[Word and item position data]
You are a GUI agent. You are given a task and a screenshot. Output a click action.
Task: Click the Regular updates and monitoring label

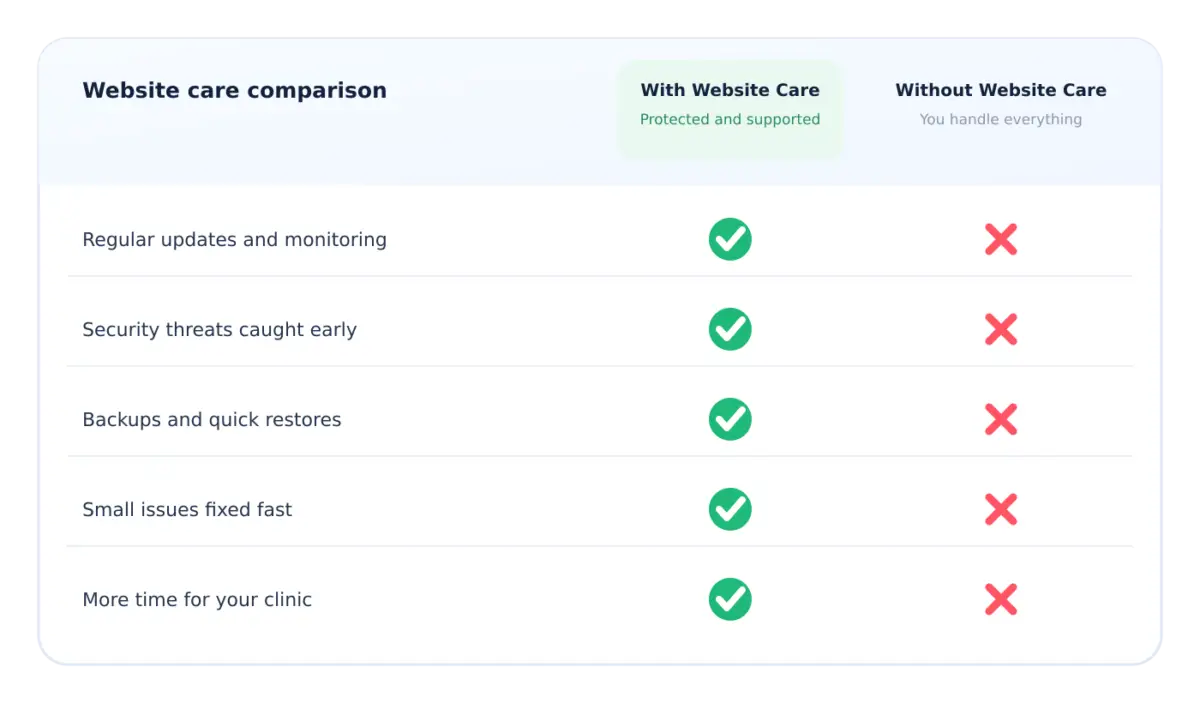pos(234,240)
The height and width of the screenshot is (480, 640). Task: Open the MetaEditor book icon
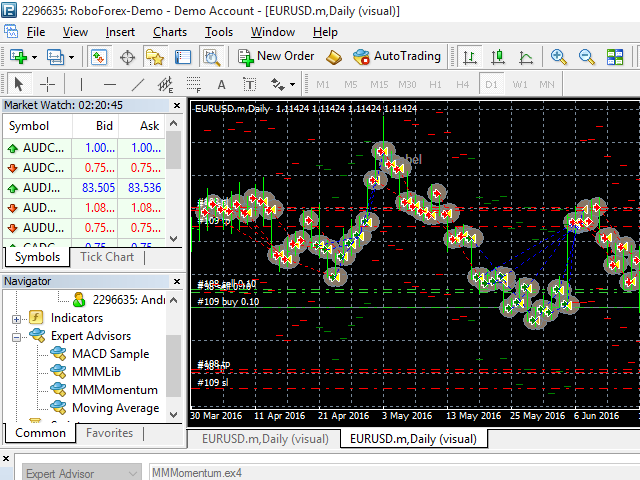[x=334, y=57]
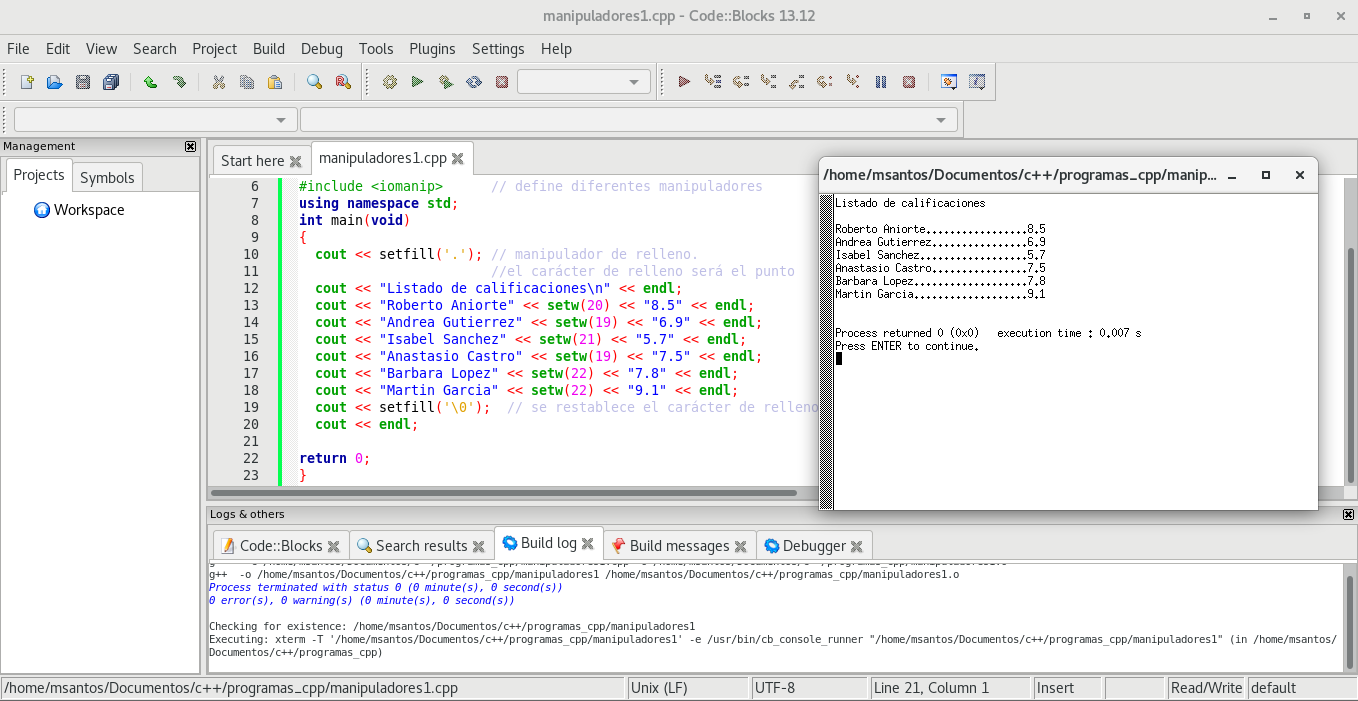Switch to the Build messages tab

tap(678, 545)
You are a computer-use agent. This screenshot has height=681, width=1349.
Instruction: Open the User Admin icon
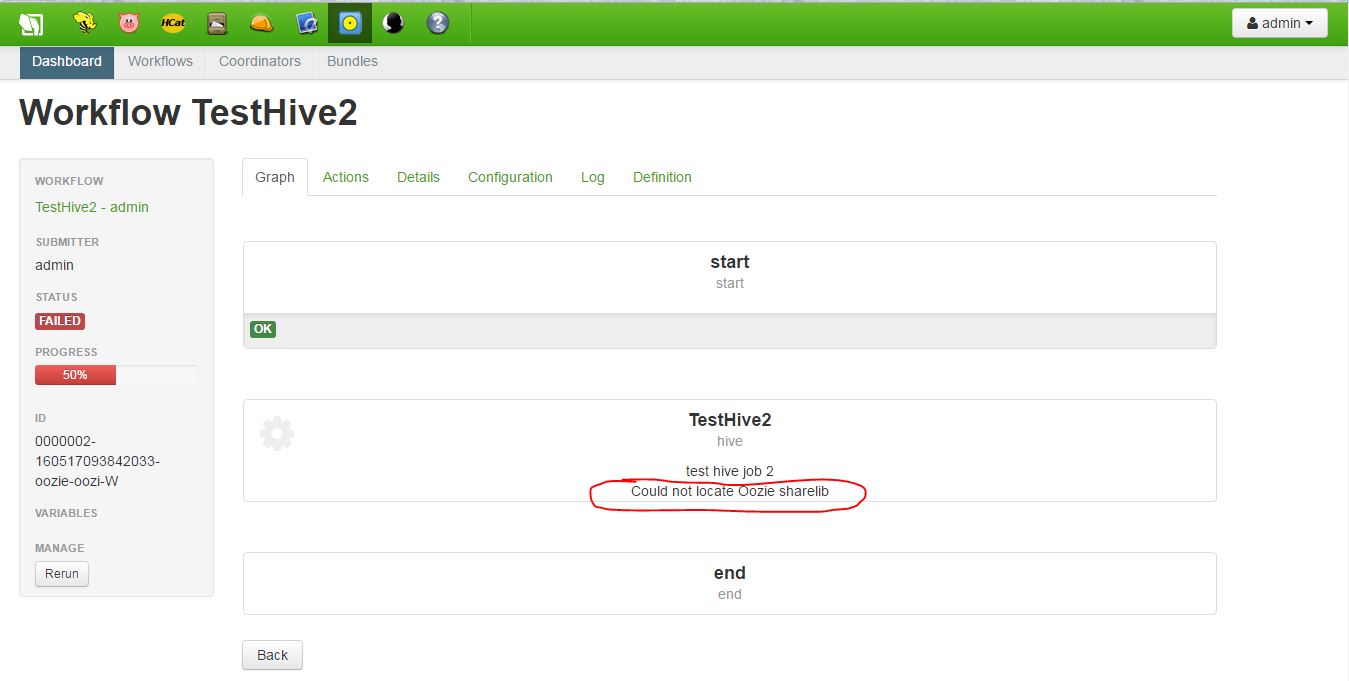coord(392,22)
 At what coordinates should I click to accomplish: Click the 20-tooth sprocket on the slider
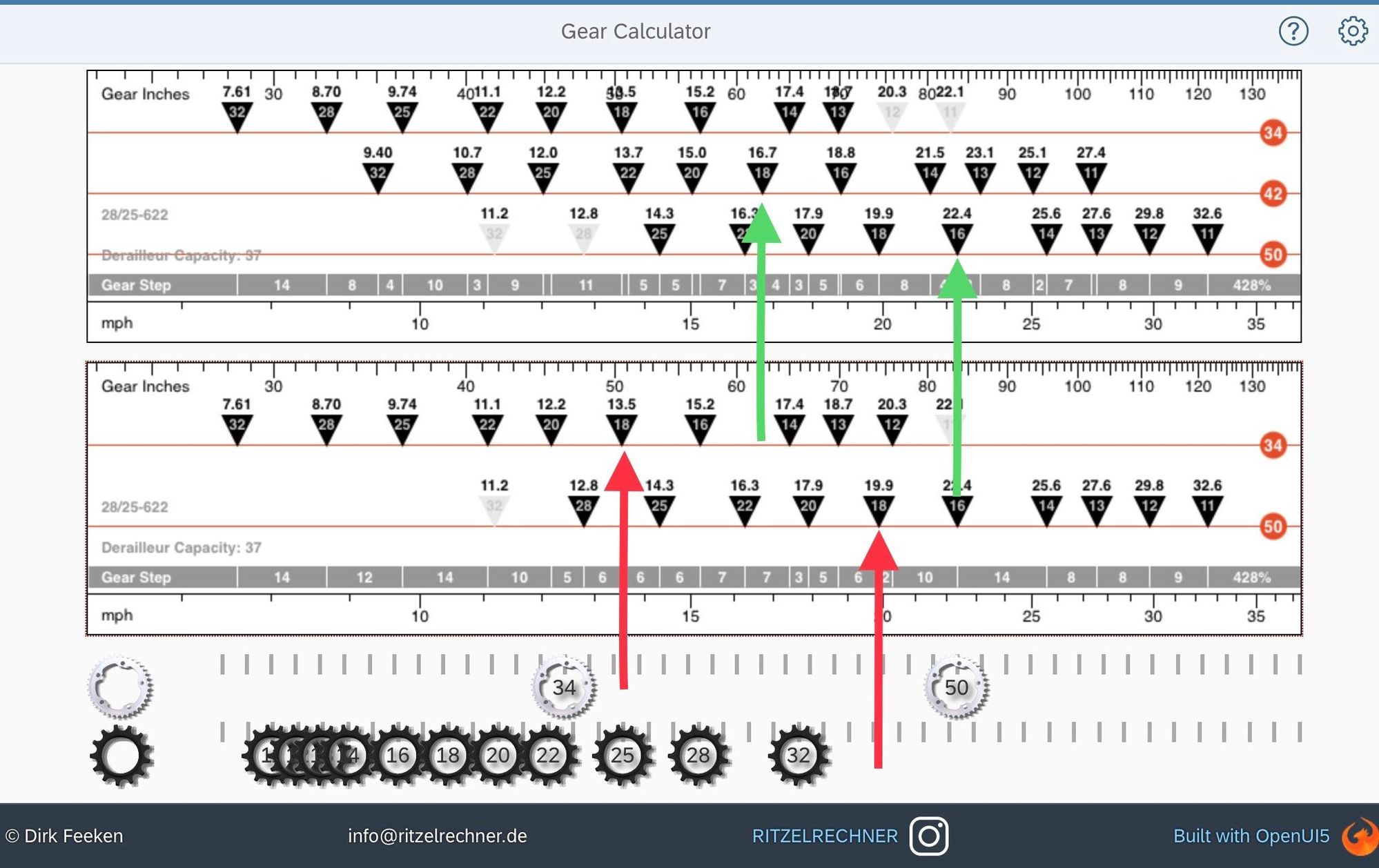pos(498,756)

Work to be completed: Give the lines above as a Markdown table with the columns Row and Line, numbering each row and leaving out blank lines and all pictures.

Result of this task:
| Row | Line |
|---|---|
| 1 | You are a GUI agent. You are given a task and a screenshot. Output a click action. |
| 2 | Task: Click the Regular updates and monitoring label |
| 3 | pos(234,240) |
| 4 | The height and width of the screenshot is (480, 640). Task: Open the MetaEditor book icon |
| 5 | [x=334, y=57] |
| 6 | Switch to the Build messages tab |
| 7 | tap(678, 545) |
| 8 | You are a computer-use agent. This screenshot has height=681, width=1349. |
| 9 | Instruction: Open the User Admin icon |
| 10 | coord(392,22) |
| 11 |  At what coordinates should I click to accomplish: Click the 20-tooth sprocket on the slider |
| 12 | pos(498,756) |